--- START ---

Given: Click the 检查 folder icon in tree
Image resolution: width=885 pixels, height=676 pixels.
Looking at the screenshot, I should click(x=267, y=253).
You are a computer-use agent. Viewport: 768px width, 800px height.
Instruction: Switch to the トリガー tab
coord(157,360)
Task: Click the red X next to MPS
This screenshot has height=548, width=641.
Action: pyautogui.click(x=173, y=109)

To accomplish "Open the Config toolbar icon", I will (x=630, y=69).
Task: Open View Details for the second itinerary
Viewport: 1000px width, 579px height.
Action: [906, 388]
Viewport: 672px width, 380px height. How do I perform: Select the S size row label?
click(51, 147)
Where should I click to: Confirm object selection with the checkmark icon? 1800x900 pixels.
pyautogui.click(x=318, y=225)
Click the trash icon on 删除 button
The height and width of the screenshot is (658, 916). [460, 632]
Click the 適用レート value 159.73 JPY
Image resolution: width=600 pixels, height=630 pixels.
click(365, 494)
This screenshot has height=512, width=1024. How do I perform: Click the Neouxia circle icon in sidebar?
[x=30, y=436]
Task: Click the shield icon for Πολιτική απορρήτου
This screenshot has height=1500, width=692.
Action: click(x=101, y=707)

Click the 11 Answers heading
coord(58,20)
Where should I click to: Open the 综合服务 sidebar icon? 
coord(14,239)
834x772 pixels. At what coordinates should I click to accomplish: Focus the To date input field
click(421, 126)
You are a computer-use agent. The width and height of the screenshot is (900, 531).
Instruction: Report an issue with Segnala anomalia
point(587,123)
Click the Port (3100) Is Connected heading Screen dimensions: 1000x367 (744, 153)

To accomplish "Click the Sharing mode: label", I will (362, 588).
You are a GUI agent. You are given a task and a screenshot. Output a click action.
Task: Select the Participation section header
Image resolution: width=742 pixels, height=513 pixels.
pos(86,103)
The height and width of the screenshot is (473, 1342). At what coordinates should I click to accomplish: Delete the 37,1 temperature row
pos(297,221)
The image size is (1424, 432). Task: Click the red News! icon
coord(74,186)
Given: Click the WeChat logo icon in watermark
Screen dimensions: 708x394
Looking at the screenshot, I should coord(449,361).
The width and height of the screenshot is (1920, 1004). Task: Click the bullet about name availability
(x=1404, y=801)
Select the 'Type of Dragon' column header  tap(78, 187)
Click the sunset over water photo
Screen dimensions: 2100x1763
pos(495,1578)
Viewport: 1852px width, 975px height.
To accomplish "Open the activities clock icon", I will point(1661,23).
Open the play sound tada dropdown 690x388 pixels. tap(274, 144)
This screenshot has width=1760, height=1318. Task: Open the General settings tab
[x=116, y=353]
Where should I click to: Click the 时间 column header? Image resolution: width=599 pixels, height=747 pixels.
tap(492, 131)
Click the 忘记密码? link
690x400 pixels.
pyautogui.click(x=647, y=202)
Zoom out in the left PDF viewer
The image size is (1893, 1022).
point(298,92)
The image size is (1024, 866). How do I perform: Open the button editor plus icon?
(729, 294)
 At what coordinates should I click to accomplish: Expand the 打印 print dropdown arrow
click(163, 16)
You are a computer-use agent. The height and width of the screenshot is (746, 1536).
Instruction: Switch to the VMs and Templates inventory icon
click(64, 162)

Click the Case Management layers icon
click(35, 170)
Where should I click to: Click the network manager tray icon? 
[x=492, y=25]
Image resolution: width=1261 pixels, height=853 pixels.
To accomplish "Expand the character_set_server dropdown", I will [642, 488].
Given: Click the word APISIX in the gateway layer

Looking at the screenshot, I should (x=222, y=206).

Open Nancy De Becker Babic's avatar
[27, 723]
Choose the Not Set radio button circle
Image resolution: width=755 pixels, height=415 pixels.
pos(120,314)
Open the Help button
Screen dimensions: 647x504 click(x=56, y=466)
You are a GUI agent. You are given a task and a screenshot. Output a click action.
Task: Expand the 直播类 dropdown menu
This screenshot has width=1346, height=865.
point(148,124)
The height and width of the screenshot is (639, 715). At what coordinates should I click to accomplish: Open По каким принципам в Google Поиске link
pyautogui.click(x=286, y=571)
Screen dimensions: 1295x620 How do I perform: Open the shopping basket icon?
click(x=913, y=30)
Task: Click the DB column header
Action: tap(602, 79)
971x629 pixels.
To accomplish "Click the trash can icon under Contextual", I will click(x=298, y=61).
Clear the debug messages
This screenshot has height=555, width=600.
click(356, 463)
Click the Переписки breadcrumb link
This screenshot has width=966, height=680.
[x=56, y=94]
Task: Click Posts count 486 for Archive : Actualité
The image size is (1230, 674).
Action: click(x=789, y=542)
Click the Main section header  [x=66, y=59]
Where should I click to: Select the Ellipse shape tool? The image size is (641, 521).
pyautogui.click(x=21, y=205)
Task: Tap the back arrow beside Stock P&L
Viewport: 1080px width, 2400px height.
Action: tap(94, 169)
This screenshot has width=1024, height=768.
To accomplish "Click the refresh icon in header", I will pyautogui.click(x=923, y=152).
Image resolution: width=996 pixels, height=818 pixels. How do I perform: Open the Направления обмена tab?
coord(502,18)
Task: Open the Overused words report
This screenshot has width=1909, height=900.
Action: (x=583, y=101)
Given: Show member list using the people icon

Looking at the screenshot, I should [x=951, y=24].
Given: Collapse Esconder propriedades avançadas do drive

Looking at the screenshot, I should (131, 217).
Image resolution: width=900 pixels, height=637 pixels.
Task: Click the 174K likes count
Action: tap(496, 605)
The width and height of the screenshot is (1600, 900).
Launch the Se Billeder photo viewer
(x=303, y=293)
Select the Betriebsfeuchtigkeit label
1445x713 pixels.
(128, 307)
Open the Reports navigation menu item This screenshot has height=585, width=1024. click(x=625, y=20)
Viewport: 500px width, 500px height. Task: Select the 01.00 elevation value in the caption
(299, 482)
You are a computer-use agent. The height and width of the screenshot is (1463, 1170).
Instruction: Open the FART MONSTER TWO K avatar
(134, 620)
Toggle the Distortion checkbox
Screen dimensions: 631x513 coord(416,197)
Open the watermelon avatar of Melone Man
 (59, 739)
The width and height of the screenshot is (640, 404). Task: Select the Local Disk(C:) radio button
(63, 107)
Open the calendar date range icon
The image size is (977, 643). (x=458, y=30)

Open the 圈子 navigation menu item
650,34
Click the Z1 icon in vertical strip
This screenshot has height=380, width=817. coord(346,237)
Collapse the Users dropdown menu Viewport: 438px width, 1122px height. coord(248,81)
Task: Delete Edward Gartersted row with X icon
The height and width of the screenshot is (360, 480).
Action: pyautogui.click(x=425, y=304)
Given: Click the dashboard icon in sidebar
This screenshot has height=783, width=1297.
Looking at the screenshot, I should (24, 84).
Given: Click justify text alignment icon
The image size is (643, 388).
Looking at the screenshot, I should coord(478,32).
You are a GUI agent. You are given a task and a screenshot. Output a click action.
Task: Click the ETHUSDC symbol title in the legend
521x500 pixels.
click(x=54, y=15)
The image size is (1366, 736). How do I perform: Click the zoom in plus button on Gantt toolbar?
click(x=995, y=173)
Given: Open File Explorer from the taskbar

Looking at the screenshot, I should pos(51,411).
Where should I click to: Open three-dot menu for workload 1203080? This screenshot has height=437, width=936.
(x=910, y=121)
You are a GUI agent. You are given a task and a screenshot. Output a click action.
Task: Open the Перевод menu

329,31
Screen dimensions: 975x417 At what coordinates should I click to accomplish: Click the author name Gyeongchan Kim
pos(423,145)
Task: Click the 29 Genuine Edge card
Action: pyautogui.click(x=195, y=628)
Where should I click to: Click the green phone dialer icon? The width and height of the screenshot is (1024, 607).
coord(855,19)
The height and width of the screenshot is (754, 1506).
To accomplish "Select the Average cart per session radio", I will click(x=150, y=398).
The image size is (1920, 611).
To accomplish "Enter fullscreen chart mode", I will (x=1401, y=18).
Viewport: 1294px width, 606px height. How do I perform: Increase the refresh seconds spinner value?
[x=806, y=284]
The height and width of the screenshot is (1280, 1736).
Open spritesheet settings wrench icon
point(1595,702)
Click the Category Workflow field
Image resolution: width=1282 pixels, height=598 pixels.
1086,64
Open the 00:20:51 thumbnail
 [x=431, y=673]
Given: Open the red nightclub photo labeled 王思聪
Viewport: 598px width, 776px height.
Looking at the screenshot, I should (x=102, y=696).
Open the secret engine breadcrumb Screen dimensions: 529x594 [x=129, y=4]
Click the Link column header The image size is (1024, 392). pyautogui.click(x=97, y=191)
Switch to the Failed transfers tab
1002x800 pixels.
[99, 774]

--- END ---

Print the material above verbatim, first line through the line containing "Task: Click the red X next to MPS", both included.

## SOLUTION TO THIS EXERCISE
Given: Click the 检查 folder icon in tree
Image resolution: width=885 pixels, height=676 pixels.
Looking at the screenshot, I should click(x=267, y=253).
You are a computer-use agent. Viewport: 768px width, 800px height.
Instruction: Switch to the トリガー tab
coord(157,360)
Task: Click the red X next to MPS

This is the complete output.